Gelelim oyunculuklara. Felicity Jones'dan başlayalım. Jones, benim çok sevdiğim aktrislerden birisi. Ve bu filmdeki varlığı da çok hoştu aslında. Fakat film, onun karakterini nasıl kullanacağını bilememiş ve onu sadece "hikaye ile ilgili her şeyi açıklayan kişi" olarak kullanmış. Ve sonra da onunla ilgili aşırı gereksiz ve sinir bozucu bir ters köşe yapmış. O ters köşeden sonra Jones'un karakteri benim için bu filmde resmen bitti. Keşke film, onu daha iyi kullanabilseymiş.
Ayrıca bu filmde Ben Foster ve Omar Sy da çok arka planda kalmış. Foster'ın karakteri, cehennemi tahmin eden önemli kişi olmaktan ve Omar'ın karakteri de hırslı polis olmaktan öteye gidememiş. Bu konuda çok hayal kırıklığına uğradım doğrusu. Çünkü Foster, Hell or High Water'da ve Omar da, Intouchables'da harika birer performans sergilemişti. Ama yine olduğu gibi, bu film bu oyuncuları nasıl kullanacağını bilememiş ve resmen onları harcamış.
Fakat bütün bu karmaşanın içerisinde bu filmde yaşadığım en büyük şok, yönetmen Ron Howard'dı. Howard, gerçekten de başarılı bir yönetmen. Apollo 13 ve A Beautiful Mind gibi Oscarlı filmler yönetmiş ve hatta bu serinin ilk iki filmini de o yönetmişti. Bu yüzden Howard, yönetmenlik konusunda gerçekten de yetenekli diyebileceğim birisi. Ama bu filmde Howard'ın neyi amaçladığını bilmiyorum. Oyuncular harcanmış, karakterler hep ikinci planda kalmış, senaryo karman çorman hazırlanarak ortaya sıkıcı bir iş çıkmış, aksiyon sahneleri aşırı zayıf kalmış (özellikle de filmin finalindeki "gerilimli" sahne çok sıradandı)... Keşke bu filmi yaparken Howard, daha titiz davransaymış.

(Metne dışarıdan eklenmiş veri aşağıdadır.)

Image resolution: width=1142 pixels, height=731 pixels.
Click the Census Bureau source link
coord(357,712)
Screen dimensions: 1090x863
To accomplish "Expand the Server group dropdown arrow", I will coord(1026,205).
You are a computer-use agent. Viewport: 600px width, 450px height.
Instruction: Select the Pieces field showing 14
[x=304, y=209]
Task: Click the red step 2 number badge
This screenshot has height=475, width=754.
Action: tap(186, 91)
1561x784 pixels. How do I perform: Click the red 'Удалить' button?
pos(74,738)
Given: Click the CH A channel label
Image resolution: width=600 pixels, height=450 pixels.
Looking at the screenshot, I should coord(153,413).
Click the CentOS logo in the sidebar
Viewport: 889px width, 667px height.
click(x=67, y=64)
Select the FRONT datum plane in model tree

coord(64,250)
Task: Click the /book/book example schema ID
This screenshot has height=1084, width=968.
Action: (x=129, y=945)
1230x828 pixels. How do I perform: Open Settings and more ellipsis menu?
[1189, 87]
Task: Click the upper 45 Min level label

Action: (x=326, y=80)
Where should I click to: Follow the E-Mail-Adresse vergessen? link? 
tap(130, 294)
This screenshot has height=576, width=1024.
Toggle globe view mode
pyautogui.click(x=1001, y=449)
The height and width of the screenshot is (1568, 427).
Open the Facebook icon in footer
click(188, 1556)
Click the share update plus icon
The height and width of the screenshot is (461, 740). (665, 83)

Eğer serinin ilk iki filmini sevdiyseniz bu filmi ne kadar seveceğiniz hakkında hiçbir fikrim yok ama normal bir seyircinin gözünden şunu söyleyebilirim ki Cehennem, büyük bir karmaşa. Doğru düzgün açıklanamayan olayların içerisinde çok zayıf kalmış oyuncuların bulunduğu, sıkıcı bir film. Sadece Tom Hanks'in çabasını takdir ettim ve bazı manzaralar ve lokasyonları beğendim, o kadar. Bu yılın en hayal kırıklığına uğradığım filmi maalesef. Keşke verilen emeğe karşı daha sağlam bir film yapılsaymış. Tavsiye etmiyorum.
FİLMİN İYİ YANLARI:
+ Irrfan Khan ve Tom Hanks'in çabalayışı.
+ İlginç mekanlar, güzel manzaralar.
+ İstanbul'u diğer Hollywood filmlerine göre o kadar da kötü göstermemişler.
FİLMİN KÖTÜ YANI:
- Oyuncuların ve yönetmenin resmen harcanması.
- Belli bir odak noktası olmayan, karman çorman bir hikaye.
- Sürekli tekrara düşen, sıkıcı temposu.
- Karışık ve zayıf etki bırakan aksiyon sahneleri.